Adalet olmadan iktisat olmaz!

R.T. Erdoğan iki köklü reformdan bahsetti, "Ülkemizin içinden geçtiği dönemi dikkate alarak ekonomide ve hukukta yeni bir reform dönemi başlatıyoruz." dedi.

Bir hafta içinde hemen her konuşmasında köklü değişikliklere gidileceğini söylemesi, kimi çevreleri kaygılandırdı, kimi çevreleri umutlandırdı.

Reformlarda "adalet" öne alınmazsa, iktisat yerde sürünür. Adaletli olun, insanlar acı reçeteye de razı gelir. Gönül rahatlığıyla bütün tedbirlere uyar. Yeter ki hak yerini bulsun.

Osman Kavala'nın boşu boşuna hapis yattığını herkes kabul ediyor.

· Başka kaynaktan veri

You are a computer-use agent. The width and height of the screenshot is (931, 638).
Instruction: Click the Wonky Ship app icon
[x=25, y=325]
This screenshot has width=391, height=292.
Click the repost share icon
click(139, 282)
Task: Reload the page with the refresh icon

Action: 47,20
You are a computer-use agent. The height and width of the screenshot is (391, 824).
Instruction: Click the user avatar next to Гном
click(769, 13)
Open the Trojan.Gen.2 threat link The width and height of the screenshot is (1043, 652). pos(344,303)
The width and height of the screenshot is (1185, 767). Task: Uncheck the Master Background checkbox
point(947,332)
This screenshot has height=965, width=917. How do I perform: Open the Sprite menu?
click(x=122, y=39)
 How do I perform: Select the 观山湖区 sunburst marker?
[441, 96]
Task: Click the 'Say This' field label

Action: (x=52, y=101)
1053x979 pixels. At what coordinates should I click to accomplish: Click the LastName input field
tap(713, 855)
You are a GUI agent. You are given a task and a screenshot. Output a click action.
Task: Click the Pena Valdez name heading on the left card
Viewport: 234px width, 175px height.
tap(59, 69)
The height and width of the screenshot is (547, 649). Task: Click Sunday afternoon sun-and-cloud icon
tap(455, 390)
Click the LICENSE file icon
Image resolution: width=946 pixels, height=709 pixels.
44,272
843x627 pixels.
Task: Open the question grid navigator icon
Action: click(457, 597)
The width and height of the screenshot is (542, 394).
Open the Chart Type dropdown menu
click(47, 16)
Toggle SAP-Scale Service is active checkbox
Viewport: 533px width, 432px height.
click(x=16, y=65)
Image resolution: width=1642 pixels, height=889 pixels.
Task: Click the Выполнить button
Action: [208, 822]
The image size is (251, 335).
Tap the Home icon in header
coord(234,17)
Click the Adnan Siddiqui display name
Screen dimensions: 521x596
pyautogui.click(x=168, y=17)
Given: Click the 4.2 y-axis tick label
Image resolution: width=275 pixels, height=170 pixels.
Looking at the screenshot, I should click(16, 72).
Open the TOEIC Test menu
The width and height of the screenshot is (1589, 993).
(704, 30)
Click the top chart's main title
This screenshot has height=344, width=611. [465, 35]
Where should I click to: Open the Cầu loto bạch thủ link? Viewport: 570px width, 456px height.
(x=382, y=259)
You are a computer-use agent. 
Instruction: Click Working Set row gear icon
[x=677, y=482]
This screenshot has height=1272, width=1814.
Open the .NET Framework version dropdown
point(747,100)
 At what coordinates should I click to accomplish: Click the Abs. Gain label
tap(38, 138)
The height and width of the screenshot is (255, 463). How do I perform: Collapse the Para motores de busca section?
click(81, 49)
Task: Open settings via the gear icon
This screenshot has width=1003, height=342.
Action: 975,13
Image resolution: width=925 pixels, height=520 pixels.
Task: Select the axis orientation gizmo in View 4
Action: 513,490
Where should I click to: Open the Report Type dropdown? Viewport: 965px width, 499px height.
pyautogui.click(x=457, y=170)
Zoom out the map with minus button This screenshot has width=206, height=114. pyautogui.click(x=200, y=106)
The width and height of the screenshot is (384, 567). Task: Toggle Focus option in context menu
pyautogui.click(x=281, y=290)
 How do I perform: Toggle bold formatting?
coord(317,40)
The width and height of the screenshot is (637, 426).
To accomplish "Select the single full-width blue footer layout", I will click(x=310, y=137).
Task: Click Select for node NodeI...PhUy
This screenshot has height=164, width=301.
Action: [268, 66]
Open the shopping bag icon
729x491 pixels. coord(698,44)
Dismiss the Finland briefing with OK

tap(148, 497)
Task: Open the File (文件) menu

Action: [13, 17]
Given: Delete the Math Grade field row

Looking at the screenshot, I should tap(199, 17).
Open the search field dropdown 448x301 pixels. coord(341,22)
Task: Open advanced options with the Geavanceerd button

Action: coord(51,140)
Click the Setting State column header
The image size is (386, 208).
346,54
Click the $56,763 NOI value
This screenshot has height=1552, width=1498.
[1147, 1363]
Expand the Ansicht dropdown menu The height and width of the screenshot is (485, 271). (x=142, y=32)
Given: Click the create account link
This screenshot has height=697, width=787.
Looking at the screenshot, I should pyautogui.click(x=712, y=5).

Her seferinde yalan yanlış bahane uyduruldu ve içeride tutuldu. Sanırım bir türlü hazmedilemeyen Gezi Hâdiseleri'nin hıncı, "Kızıl Milyarder"den çıkarılmak isteniyor.

Osman Kavala ile bağdaşır bir tarafım yok. Ama o bir "insan". Kim olursa olsun haksızlık karşısında dik durmalıyız, ses vermeliyiz.

Müyesser Yıldız, bigünah içeri atıldı, aylarca yatırıldı, sonra salıverildi. O. Kavala'yı bahane uydurup içeride tutan, Müyesser Hanım'ı hiç bırakır mıydı? Var bir şey!

Hakimler ve Savcılar Kurulu, Avrupa İnsan Hakları Mahkemesi'nin hak ihlali kararı verdiği Osman Kavala'nın evrakını mahkemelerden "acele" koduyla istemesi neye işaret?!

Demek ki, "adalet" tashihine çok tartışılan Osman Kavala'dan ve Müyesser Yıldız'dan başlamak istiyorlar.

Biliyorsunuz Anayasa Mahkemesi'nin Enis Berberoğlu kararı çiğnendi. Reis Bey, "reform" dedi, "hukuk" dedi ya... Yakında AYM'nin kararına uyulacaktır.

Haberlerde dikkat ettiniz mi? Suç makineleri sokakta fink atıyor.  En sonuncusunu söyleyeyim... Bir suç makinesi bir genç kadını yol ortasında taciz ediyor. O hanım çığlık atınca kaçıyor. Sonunda yakalanıyor. Dosyasına bakıyorlar, 12 suç kaydı var.

Geçen temmuz ayında bir polisimizi gözünü kırpmadan vuranın işbirlikçisinin 75 ayrı suçtan kaydı varmış. Hemen her gün böyle suç kaydı kabarıklar gözaltına alınıyor. Her biri, bir suçtan bir yıl alsa hapisten çıkamazlar! Suç dosyalarına adliye depolarında yer bulunamayanlar nasıl oluyor da ellerini kollarını sallayarak dışarıda geziyorlar?

Diğer tarafta, hükûmeti, hükûmetin başını biraz hırçın tenkit edenler, sadece fikrini söyleyenler, sadece gazetecilik yapanlar ise hapsi boyluyor.

Geçen gün rakam verildi. 2014 yılından 2019 yılı sonuna kadar olan dönemde, Reis'e hakaret suçundan 63 bin 41 kişiye dava açılmış; 9 bin 554 kişi mahkûm edilmiş. Bu kadar dava ve bu kadar mahkûmiyet anormal.

Sen "âdil" ol, inanın her şey düzelir. Adaletin olmadığı yerde nizam olmaz; çöküntü kaçınılmazdır. Çöküş devresinde, yiyiciler cep doldurmak için yarışırlar.

Âdil olmadığınız, insanların haklarını gözetmediğiniz, ayağıma bastı, bana laf etti, beni devirmeye kalkan cemaatin kapısından geçti diye insanları mağdur ederseniz, neyi düzeltebilirsiniz?!

Ben adaleti nasıl anlarım biliyor musunuz? Önce kendilerine isnat edilen bütün ithamlardan temize çıkmak için, "Buyurun araştırın!" demeyi anlarım.

CHP Genel Başkanı Kemal Kılıçdaroğlu, ısrarla "rüşvet", "büyükelçi" bağı kuruyor. Ara vermişti, geçen hafta yine bahsetti. Ama hükûmet kanadından hiçbir ses yok. Hâlbuki çok ağır bir itham.

Hani diyorum ki, önce kapımızın önünü mü süpürsek!